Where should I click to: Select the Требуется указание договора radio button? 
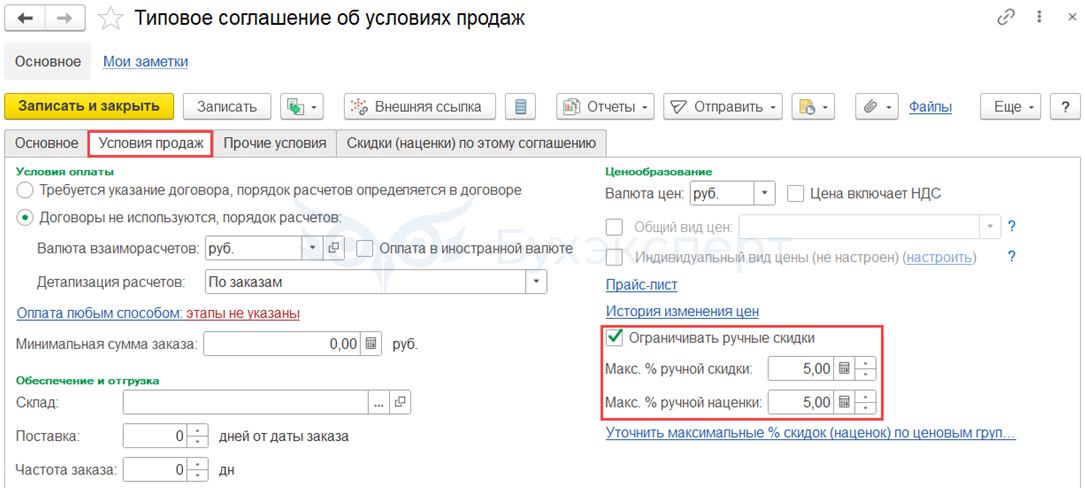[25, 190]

++++++++++

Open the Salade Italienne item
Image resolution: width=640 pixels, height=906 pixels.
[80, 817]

++++++++++

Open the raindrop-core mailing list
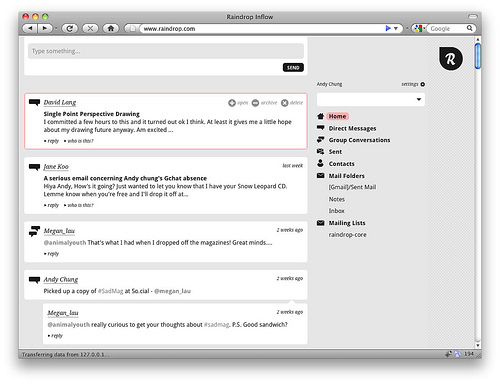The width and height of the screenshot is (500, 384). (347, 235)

++++++++++

> _DESCRIPTION OF THE TASK_
Return each line of the entries above that contains the string "Open", treating uppercase and lowercase as distinct.

> _SOLUTION BELOW_
Open the Salade Italienne item
Open the raindrop-core mailing list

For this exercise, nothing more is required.